Urteil zu den Corona-LeaksSieg für die Medien und Bersets Ex-Kommunikationschef: E-Mails bleiben tabu
Die Bundesanwaltschaft erhält keinen Zugriff auf Handys und Laptops von Peter Lauener und Marc Walder. Das Bundesgericht urteilt zugunsten der Medienfreiheit.
![Bundesrat Alain Berset und Kommunikationschef Peter Lauener auf dem Weg zur Medienkonferenz, Bern, 20. Oktober 2021, COVID-19 Pandemieberatung.](https://cdn.unitycms.io/images/9Sh2MovpKZQ9OJRmCiKqBd.jpg?op=ocroped&val=1200,800,1000,1000,0,0&sum=VeapXJO9Y5g)
- Das Bundesgericht bestätigt, dass E-Mails mit Medien nicht ausgewertet werden dürfen.
- Grund ist der Quellenschutz: Medienschaffende dürfen Zeugnis verweigern.
- Der Quellenschutz gilt unabhängig vom Motiv des Informanten.
- Das Strafverfahren zu den Corona-Leaks dürfte eingestellt werden.
Der Fall war beispiellos und sorgte für grosses Aufsehen. Im Frühjahr 2022 führte die Polizei drei Mitarbeitende von zwei Bundesräten ab – darunter Peter Lauener, den Kommunikationschef des damaligen Bundesrates Alain Berset. Ihm wurde vorgeworfen, vertrauliche Informationen zur Pandemiebekämpfung an Marc Walder weitergegeben zu haben, den Chef des Ringier-Verlags, der unter anderem die Zeitung «Blick» herausgibt.
Der verantwortliche Sonderermittler Peter Marti argumentierte, Lauener habe nicht nur mutmasslich das Amtsgeheimnis verletzt, sondern einen «Angriff auf die verfassungsmässige Ordnung der Eidgenossenschaft» durchgeführt. Mit dieser Begründung liess er bei Lauener und Walder Laptops, Datenträger und Handy-Daten sicherstellen.
Auf Ersuchen der Betroffenen wurden die Geräte und Daten versiegelt. Im vergangenen Sommer hat das Zwangsmassnahmengericht Bern entschieden, dass die sichergestellte Kommunikation – Walders E-Mail-Austausch mit Lauener – nicht ausgewertet werden darf. Zu diesem Schluss kommt nun auch das Bundesgericht.
—————
§ **Übungen**:
a) Ändern Sie im Textauszug den Abschnitt, der mit den Worten „Der verantwortliche Sonderermittler“ beginnt und mit „und Handy-Daten sicherstellen.“ endet, indem Sie „Sonderermittler“ durch „Staatsanwalt“ ersetzen, und geben Sie den Abschnitt so wieder.
b) Wem soll Peter Lauener laut dem Textauszug vertrauliche Informationen zur Pandemiebekämpfung weitergegeben haben?
Die Einträge werden hier nicht benötigt.

§ **Gezeigtes Material**:
—————
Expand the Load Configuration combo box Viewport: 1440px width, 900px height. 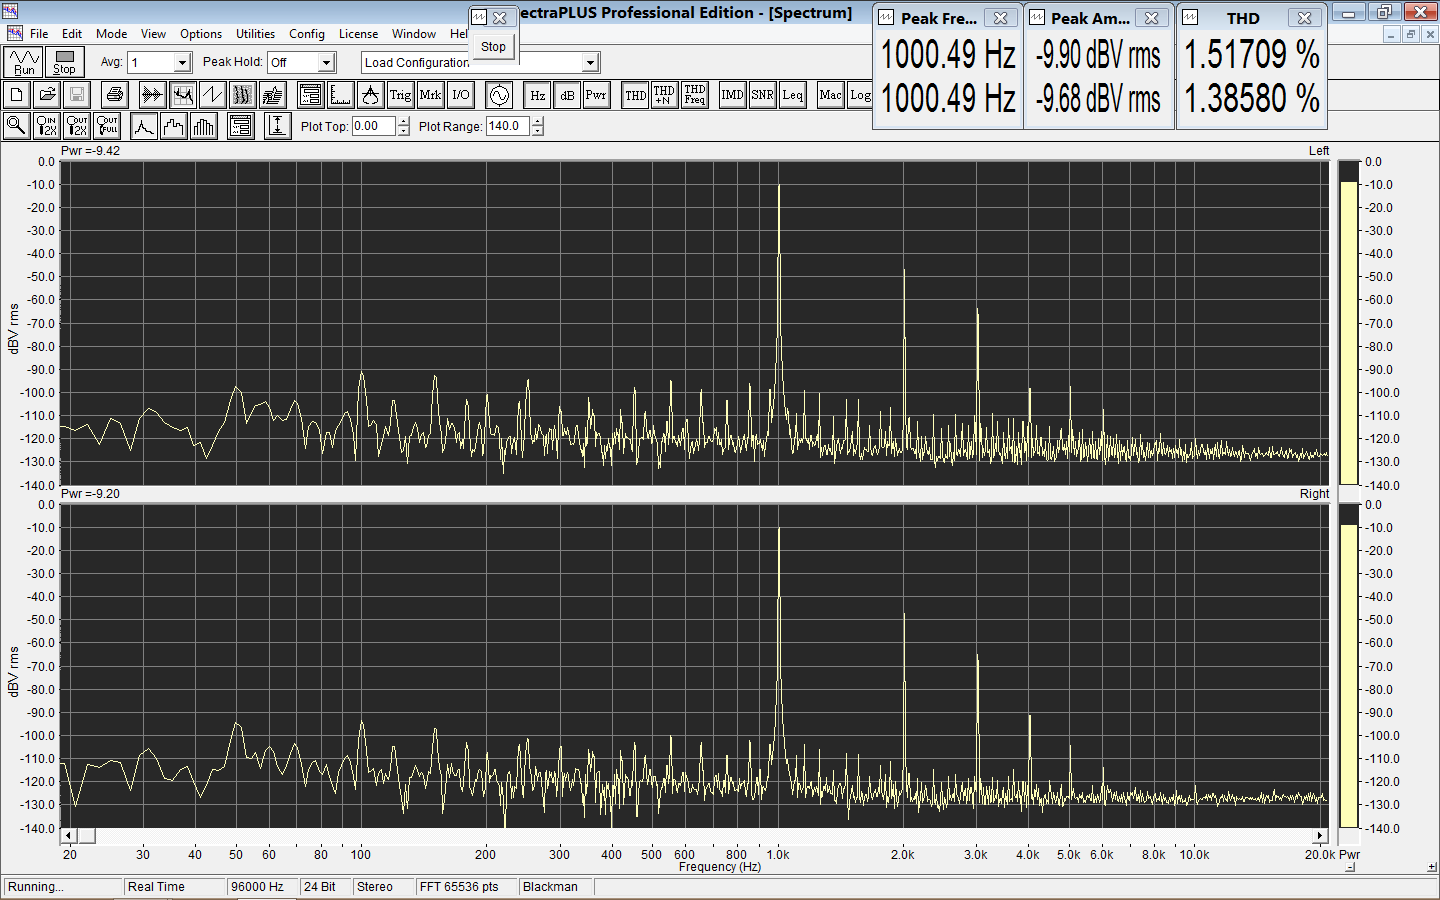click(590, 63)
—————
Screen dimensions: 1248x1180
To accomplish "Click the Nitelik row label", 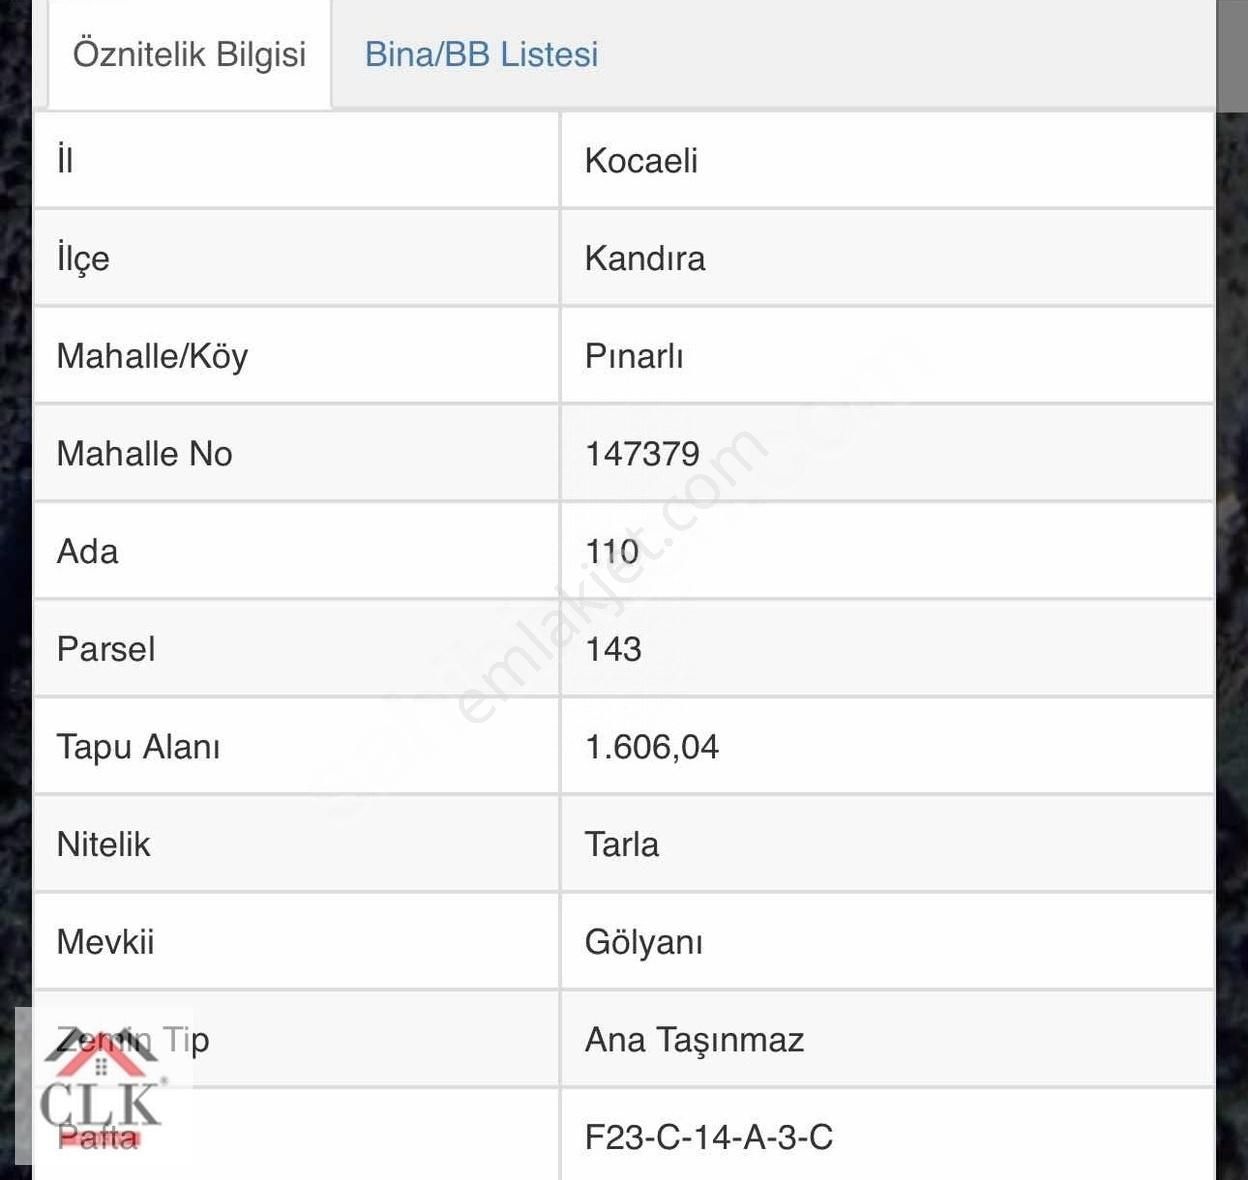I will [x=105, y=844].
—————
§ **Lösungen**:
a)
Der verantwortliche Staatsanwalt Peter Marti argumentierte, Lauener habe nicht nur mutmasslich das Amtsgeheimnis verletzt, sondern einen «Angriff auf die verfassungsmässige Ordnung der Eidgenossenschaft» durchgeführt. Mit dieser Begründung liess er bei Lauener und Walder Laptops, Datenträger und Handy-Daten sicherstellen.

b) Marc Walder, dem Chef des Ringier-Verlags.